There is undoubtedly a political aspect to this — a belief in the values of democracy and social inclusivity, and of the principle of sharing (space, time and skills) for the benefit of the whole. This is all remarkable and rather contagious, even if, I admit, I’m at an stage in my life where my political values are in disarranged flux.
Such diverse political categories are not necessarily in conflict any more. For those who associate socialist activity with the underfunded, dimly lit corridors of civil service and community drop-in centres, may find a co-working space like this a distinctly salubrious, even high-end place. And unlike the sometimes sceptical atmosphere of local government, this co-working space is a bloom of positive thinking.
As far as I can make out, there are two threads to all this: the first is an explicit concern for politically left-leaning concerns, such as social equality and community inclusion. The second, it seems, is a belief that entrepreneurialism, technological innovation and creative disruption can help make real changes where old methods have failed. This growing community wonders how it can help tackle the challenges facing the city. Themes of concern are childcare for working parents, affordable housing and how young creatives can create a sustainable practice. In this post-post-modern era, a new type of narrative arc is emerging, characterised by grass-roots collaboration, the sharing economy, and the power of the fresh thinking from inspired individuals.
Absent is the traditional standoff between left and right: the socialist’s sense that profit and ambition are dubious forces; the capitalist’s distrust of government intervention and the suffocating effects of regulation. Indeed, the Hub seems to render this old distinction antique. In its place is a new faith in the values of inclusion and democracy, and perhaps above all, the role of innovation to help solve pressing issues of the day. The correct term might be Left-libertarianism, stressing both individual freedom and social justice, supportive of private enterprise but under the condition that the advantages are made available to all.
It is in this spirit that I think the Impact Hub, and other co-working spaces like it, are striding forward. Outright political positions are omitted from the literature; instead there seems to be an open-mindedness towards all political and economic ambitions, the very openness driving the benefits: free of hierarchy and prejudice, and at the same time, abundant in pro-activity. In other words, this is a place where ‘ethical business’ is not an oxymoron. Whether or not all these threads can be hewn into a single, logical programme I remain a little uncertain. But what is indubitable is the sense of purpose and ownership: you get the feeling that the members truly have a stake in the project — and since it is indeed a project whose outcomes are uncertain, so the stakeholder’s role is all the more significant.

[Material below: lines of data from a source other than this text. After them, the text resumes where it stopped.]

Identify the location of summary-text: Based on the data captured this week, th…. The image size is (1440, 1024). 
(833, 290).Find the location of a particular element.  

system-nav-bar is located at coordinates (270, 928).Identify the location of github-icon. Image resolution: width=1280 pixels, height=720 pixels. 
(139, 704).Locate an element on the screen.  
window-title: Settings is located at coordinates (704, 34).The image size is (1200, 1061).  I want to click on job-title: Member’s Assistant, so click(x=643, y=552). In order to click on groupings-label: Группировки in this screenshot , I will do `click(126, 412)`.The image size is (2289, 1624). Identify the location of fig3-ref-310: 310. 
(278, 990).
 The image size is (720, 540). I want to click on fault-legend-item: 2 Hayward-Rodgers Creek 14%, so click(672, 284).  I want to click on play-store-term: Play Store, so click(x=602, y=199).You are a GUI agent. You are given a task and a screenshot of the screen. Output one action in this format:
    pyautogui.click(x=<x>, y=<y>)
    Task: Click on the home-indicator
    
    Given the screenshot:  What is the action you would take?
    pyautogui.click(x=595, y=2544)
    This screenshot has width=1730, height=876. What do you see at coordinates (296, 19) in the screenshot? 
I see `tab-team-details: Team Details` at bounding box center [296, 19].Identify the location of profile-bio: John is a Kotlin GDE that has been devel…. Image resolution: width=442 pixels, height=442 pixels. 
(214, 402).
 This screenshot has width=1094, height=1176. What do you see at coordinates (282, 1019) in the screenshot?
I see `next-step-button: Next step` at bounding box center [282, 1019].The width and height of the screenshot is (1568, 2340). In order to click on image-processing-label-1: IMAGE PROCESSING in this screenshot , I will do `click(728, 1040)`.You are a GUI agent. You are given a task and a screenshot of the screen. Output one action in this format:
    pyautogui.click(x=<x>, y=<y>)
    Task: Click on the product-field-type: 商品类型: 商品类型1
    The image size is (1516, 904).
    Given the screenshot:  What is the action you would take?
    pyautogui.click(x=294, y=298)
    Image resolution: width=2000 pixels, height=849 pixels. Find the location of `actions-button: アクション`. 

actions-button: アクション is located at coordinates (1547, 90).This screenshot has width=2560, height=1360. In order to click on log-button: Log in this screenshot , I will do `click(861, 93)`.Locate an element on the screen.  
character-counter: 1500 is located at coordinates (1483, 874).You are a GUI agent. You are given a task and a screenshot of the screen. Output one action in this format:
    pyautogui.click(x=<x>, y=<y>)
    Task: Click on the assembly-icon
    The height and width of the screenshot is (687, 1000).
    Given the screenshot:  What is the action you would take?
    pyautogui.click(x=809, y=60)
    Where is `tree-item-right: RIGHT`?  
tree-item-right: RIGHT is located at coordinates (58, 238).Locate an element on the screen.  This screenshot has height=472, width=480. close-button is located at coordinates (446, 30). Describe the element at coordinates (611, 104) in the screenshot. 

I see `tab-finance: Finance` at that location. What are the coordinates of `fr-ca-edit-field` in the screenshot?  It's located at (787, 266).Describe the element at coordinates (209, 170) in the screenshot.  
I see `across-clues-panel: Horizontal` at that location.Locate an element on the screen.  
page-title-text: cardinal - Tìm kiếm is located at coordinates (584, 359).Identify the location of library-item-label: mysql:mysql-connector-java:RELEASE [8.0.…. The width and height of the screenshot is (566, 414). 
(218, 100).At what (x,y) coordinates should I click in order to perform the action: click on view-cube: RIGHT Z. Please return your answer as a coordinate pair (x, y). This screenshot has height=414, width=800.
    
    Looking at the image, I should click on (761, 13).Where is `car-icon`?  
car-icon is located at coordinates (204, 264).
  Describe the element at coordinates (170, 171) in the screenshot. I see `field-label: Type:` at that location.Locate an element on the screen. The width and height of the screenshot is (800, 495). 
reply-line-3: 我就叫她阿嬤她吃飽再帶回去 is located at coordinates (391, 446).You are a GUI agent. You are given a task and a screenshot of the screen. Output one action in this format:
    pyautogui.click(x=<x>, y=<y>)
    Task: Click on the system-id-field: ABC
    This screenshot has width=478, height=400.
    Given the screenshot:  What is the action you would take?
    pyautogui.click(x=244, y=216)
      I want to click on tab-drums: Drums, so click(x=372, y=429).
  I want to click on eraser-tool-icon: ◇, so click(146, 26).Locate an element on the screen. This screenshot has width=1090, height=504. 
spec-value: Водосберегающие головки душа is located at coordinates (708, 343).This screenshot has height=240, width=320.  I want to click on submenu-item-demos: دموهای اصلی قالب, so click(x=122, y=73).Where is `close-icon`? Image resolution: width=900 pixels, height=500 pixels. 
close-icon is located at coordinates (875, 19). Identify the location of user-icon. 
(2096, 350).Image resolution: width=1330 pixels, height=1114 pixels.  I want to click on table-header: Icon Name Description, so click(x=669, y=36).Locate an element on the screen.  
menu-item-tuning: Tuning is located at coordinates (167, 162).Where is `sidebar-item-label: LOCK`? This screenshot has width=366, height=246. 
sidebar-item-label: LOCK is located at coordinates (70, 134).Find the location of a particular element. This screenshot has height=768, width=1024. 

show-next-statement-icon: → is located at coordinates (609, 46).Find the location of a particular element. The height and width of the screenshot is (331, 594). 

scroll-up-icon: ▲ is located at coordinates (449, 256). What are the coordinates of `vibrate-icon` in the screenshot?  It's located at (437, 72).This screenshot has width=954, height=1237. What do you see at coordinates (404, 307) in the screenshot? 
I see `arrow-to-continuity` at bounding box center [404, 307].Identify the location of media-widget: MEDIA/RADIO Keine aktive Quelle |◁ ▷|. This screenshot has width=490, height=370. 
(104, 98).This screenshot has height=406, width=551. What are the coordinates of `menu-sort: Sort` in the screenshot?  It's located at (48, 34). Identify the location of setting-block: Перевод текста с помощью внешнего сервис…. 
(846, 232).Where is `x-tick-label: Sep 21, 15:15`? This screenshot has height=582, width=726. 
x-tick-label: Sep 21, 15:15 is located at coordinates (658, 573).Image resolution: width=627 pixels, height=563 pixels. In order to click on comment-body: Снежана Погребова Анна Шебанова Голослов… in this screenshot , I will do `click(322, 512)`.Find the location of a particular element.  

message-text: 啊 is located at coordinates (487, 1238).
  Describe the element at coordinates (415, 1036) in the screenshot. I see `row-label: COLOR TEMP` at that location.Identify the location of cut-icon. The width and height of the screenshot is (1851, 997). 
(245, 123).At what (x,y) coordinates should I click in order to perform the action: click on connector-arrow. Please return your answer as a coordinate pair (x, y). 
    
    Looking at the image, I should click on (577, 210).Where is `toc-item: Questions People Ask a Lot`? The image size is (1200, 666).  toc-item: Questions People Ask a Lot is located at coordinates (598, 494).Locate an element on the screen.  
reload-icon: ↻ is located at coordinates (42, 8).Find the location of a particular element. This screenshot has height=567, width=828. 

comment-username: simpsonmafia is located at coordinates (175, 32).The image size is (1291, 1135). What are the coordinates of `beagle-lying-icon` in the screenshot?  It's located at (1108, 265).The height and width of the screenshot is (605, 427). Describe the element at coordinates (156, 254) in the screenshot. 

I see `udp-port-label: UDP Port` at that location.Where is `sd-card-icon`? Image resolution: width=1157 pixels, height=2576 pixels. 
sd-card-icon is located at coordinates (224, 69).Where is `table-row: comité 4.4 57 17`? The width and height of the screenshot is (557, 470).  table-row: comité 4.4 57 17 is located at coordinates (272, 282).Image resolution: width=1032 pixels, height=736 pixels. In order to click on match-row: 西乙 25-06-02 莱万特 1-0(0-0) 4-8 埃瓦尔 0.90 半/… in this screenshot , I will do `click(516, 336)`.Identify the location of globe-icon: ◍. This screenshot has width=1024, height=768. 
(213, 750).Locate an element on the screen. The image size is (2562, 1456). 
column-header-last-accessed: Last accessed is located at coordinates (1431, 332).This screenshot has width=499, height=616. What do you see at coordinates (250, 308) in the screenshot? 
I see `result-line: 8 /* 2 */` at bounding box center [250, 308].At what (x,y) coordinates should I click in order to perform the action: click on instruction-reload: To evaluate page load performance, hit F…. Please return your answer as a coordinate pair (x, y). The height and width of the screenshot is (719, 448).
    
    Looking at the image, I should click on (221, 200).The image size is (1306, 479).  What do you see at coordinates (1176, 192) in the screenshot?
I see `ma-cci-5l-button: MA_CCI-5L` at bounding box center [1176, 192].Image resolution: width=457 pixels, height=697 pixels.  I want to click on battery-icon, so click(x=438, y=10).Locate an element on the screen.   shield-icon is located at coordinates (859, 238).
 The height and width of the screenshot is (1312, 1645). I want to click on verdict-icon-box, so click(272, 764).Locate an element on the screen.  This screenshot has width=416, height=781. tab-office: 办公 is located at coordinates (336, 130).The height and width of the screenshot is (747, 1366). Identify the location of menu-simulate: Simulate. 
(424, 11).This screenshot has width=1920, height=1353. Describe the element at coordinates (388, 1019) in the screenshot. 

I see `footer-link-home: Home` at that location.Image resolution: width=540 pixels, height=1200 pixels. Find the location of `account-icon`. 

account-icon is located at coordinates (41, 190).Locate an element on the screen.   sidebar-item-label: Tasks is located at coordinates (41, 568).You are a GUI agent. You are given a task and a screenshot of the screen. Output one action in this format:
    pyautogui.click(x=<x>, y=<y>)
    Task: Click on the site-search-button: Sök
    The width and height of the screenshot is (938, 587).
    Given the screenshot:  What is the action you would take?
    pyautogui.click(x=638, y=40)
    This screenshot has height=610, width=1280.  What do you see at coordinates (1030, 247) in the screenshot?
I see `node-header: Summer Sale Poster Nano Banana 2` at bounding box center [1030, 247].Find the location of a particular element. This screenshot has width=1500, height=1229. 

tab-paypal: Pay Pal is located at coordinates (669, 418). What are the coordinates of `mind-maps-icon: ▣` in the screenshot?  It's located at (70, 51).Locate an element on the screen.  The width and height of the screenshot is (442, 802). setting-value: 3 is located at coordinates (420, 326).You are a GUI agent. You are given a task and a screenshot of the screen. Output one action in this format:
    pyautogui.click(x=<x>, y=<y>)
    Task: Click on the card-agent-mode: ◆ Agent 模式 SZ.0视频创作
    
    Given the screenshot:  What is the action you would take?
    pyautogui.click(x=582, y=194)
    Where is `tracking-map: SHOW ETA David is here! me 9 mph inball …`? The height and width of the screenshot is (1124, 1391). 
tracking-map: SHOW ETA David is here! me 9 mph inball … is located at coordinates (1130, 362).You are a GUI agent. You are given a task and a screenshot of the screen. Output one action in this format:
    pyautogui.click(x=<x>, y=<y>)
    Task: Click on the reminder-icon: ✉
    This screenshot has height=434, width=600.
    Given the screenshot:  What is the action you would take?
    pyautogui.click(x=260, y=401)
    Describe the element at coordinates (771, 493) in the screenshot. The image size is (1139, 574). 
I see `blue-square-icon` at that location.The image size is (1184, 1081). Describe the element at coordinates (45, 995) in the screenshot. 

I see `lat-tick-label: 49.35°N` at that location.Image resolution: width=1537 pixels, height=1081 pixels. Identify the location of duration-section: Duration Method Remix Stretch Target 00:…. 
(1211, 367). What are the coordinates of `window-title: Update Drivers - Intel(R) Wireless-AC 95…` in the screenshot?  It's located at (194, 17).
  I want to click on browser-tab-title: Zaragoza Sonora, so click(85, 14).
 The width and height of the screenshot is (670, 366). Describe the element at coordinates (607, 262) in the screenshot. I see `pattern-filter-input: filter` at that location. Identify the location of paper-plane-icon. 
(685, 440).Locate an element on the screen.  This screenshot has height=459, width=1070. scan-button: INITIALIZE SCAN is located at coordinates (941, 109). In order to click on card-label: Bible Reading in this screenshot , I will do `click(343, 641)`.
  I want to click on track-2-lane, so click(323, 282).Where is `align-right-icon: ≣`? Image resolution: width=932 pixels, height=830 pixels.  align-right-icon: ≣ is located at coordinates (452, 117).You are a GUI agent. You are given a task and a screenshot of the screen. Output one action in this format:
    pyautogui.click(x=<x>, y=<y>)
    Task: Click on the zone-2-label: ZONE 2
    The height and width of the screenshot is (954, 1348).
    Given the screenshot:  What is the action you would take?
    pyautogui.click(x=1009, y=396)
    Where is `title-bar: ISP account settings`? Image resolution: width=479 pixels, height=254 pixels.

Perhaps what underlies the proposition is the distinctly uncomplicated idea that honest effort and personality can spread great rewards. As if to underline the gratification earned by aspiration and industry, there are lots and lots of smiling faces. This seems important. For this is a workforce that is, through its efforts and its honesty, and through its non-competitive premise, happy. This strikes me as the proposition par excellence of the modern co-working phenomenon: that the effectiveness of the construction is evidenced and perpetuated by the sheer positivity of the people.